Comment by brabel
Forcing developers to handle errors properly is a difficult thing to do in any language. Their solution to use JavaScript kind of surprised me: yes, `exit()` is not something common in JS, but if the code to send email threw an exception (instead of returning a boolean, which seems to be the case here) it would probably exit as well, but in an implicit manner, worse than `or die`.
However, Java has checked Exceptions which would force you to handle the possibility explicitly or the code would not compile, but the Java experience shows that almost always, people will just do:
try {
sendMail();
} catch (CannotSendMailException e) {
throw new RuntimeException(e);
}
Or even just log the Exception (Which would actually be the right thing to do in the case of the study!).With Go's multiple return values to represent errors, they are also known to be too easy to "forget" to even look at the error value.

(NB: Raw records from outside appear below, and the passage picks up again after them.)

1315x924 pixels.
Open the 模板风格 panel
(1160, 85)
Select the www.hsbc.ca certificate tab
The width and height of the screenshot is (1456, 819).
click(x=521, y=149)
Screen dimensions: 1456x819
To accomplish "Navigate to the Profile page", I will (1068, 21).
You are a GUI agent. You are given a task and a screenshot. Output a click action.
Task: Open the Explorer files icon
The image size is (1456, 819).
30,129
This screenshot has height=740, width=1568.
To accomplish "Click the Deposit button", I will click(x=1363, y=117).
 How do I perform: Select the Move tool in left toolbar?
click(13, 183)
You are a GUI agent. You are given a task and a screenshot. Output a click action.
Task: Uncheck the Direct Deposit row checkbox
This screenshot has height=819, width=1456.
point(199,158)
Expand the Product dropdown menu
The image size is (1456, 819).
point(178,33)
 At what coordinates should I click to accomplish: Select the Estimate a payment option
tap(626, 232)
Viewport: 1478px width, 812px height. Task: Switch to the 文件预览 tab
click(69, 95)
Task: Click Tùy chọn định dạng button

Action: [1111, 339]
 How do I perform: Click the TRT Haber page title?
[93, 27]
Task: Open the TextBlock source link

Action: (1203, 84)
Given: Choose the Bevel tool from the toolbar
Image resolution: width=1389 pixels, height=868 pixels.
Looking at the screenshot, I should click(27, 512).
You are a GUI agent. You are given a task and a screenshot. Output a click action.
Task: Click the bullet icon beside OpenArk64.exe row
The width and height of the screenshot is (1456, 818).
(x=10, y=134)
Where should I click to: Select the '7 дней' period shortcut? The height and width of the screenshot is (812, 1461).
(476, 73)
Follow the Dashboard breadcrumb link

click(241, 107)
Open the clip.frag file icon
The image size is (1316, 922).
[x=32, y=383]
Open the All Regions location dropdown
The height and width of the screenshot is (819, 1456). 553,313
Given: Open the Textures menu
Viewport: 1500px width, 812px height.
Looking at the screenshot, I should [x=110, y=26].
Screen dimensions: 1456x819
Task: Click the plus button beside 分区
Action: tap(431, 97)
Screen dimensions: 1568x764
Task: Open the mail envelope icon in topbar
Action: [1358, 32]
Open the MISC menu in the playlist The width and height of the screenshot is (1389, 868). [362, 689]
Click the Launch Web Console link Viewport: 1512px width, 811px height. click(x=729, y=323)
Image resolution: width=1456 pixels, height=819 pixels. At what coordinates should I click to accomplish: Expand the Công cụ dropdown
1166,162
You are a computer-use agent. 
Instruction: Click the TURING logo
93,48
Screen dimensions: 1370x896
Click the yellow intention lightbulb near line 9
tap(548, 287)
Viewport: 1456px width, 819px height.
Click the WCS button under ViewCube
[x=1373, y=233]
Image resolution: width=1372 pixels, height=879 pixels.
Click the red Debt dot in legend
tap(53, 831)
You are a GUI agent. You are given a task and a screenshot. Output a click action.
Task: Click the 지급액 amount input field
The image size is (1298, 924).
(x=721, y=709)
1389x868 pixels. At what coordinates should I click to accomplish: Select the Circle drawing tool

With Rust's approach, which is using sum types to represent either success or error (with the `Result` type), it is impossible to forget to check, like Java checked Exceptions... but just like in Java, arguably even easier, you can just sort of ignore it by calling `unwrap()`, which is fairly common to do even in production-level Rust code (it's not always wrong, some very prominent people in the Rust community have made that point very clearly... but in many cases that's done out of laziness rather than thought), and is essentially equivalent to PHP `or die` because it will panic if the result was an error.
Author here!
In this case, I think the actual API we used would take a callback for success, and a callback for errors. I just used JS an example for how unnatural it would be to call something that exits the entire script early.
I have a big problem with promises + exceptions generally in JavaScript - much preferring union types to represent errors instead of allowing things to go unchecked. But I left that out as it was kind of a side-note from the point of affordance.